READING PASSAGE:
···
PRI and a few other media outlets have made contributions to the Clinton Foundation.
The discussion seemed to underscore the point that “The Haitian vote matters in Florida,” said Francesca Menes, a local activist who is working on statewide black immigrant voter outreach. “This is a swing state. Every single vote will matter.”
In south Florida, the Haitian community, which largely sways Democratic, is a solid voting bloc. But this presidential election is exposing deep fault lines for the Democratic Party.
Clinton’s complicated history in Haiti and a feeling — expressed in other communities as well — that Democrats take black votes for granted, is causing some to question if they'll vote at all.
Lutze Segu, 35, was born in the US to parents to immigrated from Haiti. This is the first time she's considering sitting out an election.
"As a black woman, as a black queer woman, obviously Donald Trump does not speak to me in any way shape or form," she said. And when it comes to Clinton, Segu added, "She's not for me either."
Segu views her right to vote as a social contract with this country, one she hasn't broken since she registered to vote at 18. Right now, though, she's undecided.
"My parents came here on a raft — on something that I don't think can be considered a boat — for me to have a better life," said Segu. "To sit out an election is a big deal for me."
For her, Clinton's policies do not go far enough when it comes to addressing the issue of mass incarceration, which disproportionately affects communities of color. Segu is also critical of the Clinton Foundation's role in Haiti after the 2010 earthquake's massive devastation.
The Clintons have a long and complicated political and humanitarian history in Haiti. Most recently, the Clinton Foundation played a key role in Haiti's recovery efforts after the earthquake.
Leslie Voltaire, a former Haitian government official who worked closely with the foundation in Haiti, said Hillary Clinton and the Clinton Foundation have some successes they can point to in the country. But it is the missteps and perceived failures that people will cling to. A wide-ranging plan to reinvigorate Haiti's economy by creating jobs was not as successful as initially envisioned, and, in the process, Haitian contractors were skipped over for American and other foreign firms.
Voltaire said members of the Haitian diaspora from Miami to New York have all said the same thing to him: “Hillary Clinton should not take their vote for granted.”
Rachelle Salnave, a 40-year-old Miami filmmaker, said she isn't casting a vote for Trump, but Clinton isn't her choice either.
“This is like a political chess move,” said Salnave. “So if I go ahead and many of the Haitians here say, ‘We’re definitely not voting for Trump,’ so our only answer is Clinton — does she have accountability? Because she knows we’ll vote for her.”
···
STORED DATA:
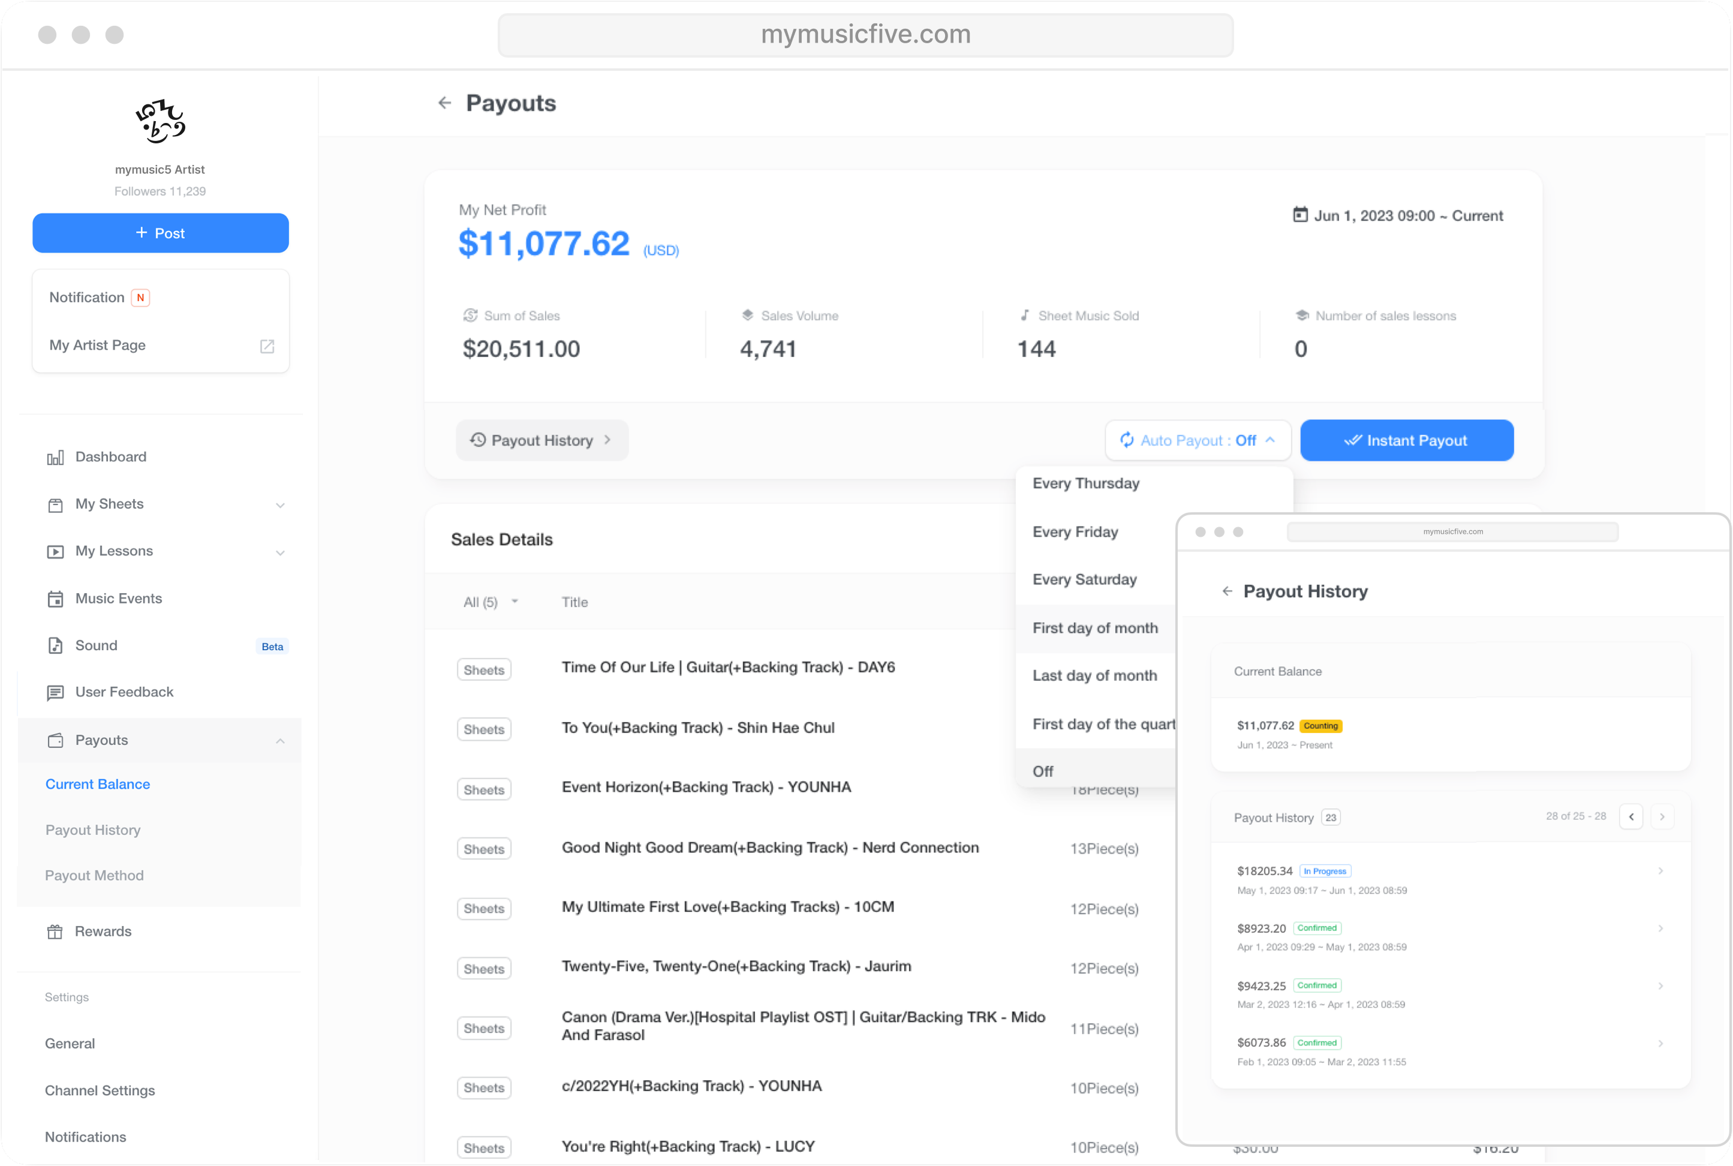The width and height of the screenshot is (1733, 1166).
Task: Toggle the Auto Payout Off dropdown
Action: pos(1198,440)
···
TASKS TO CARRY OUT:
1. In the article on Haitian voters in Florida, how old was Lutze Segu when she registered to vote?
2. For each statement, say whether it agrees with the article on Haitian voters in Florida, and quote the words that decide it. (a) Lutze Segu was born in Haiti. (b) Francesca Menes described Florida as a swing state. (c) The plan to create jobs in Haiti worked as well as first planned.
3. Pick up the article on Haitian voters in Florida right after its last sentence, and carry it on in the same style.

SET OF ANSWERS:
1. She registered to vote at 18.

2.
(a) No: "was born in the US"
(b) Yes: "This is a swing state."
(c) No: "was not as successful as initially envisioned"

3.
Salnave points to Hurricane Matthew which ravaged Haiti, leaving over 100,000 homeless and hundreds dead, as another reason she's finding it hard to consider Clinton.
"No mention of Haiti and the hurricane," said Salnave. "She doesn't care."
On Tuesday, Clinton was campaigning in Miami with Al Gore. Before the rally at Miami-Dade College, in a radio interview with Bishop Victor Curry, Clinton offered her prayers to those affected by Hurricane Matthew including the Haitian people.
Salnave was a Bernie Sanders supporter. She's mulling over voting for a third-party candidate.
Her father Edouard Salnave, 76, is a fiery Donald Trump supporter.
“I think he will be good for America,” said Edouard Salnave of Trump. “He gives so many people jobs.”
Edouard Salnave said the economy is the primary reason he’s voting for Trump, but when pressed further, his vote is as much a vote against Clinton because of her track record in Haiti.
He blames the then-Secretary of State Clinton for paving the way for Haitian singer Michel Martelly to become president of Haiti, a move he said was detrimental to the country and its democracy.
“What Mrs. Clinton did in Haiti is disgusting,” he said.
The former Democrat of 50 years officially switched his party affiliation to Republican earlier this year.
Trump sought to capitalize on Haitian Americans' frustrations during his September visit to Little Haiti. While reading from prepared statements, he referenced the Haiti earthquake.
“Clinton was responsible for doing things a lot of the Haitian people are not happy with,” Trump said. “Taxpayer dollars intended for Haiti and the earthquake victims went to a lot of the Clinton cronies.”
Sara Bernard, who attended Trump's gathering, got a shout-out from the candidate when he told her he liked her pink "Women for Trump" shirt.
"I think he'll bring a lot of jobs, he'll keep the country safe," said Bernard. "If the US is secure and people have jobs, that's good for Haiti too," she said, referring to more than $1 billion in remittances Haitian Americans send to Haiti.
Trump’s visit to Little Haiti was short, and he said very little about how his policies would directly impact or benefit the Haitian American community.
But Guerson Loressaint, a West Palm Beach resident and registered Democrat, said he was impressed that Trump showed up.
“The Clintons have been running the country for so long, and they have not done anything for the Haitian community, and I think it’s time to give the baton to Mr. Trump,” he said.
Just steps away from where Trump held his meet-and-greet with Haitian Americans is a Hillary Clinton campaign office. The space is partially wallpapered with personal notes in English, French and Creole, from voters who stop by and write with markers why they’re “with her.”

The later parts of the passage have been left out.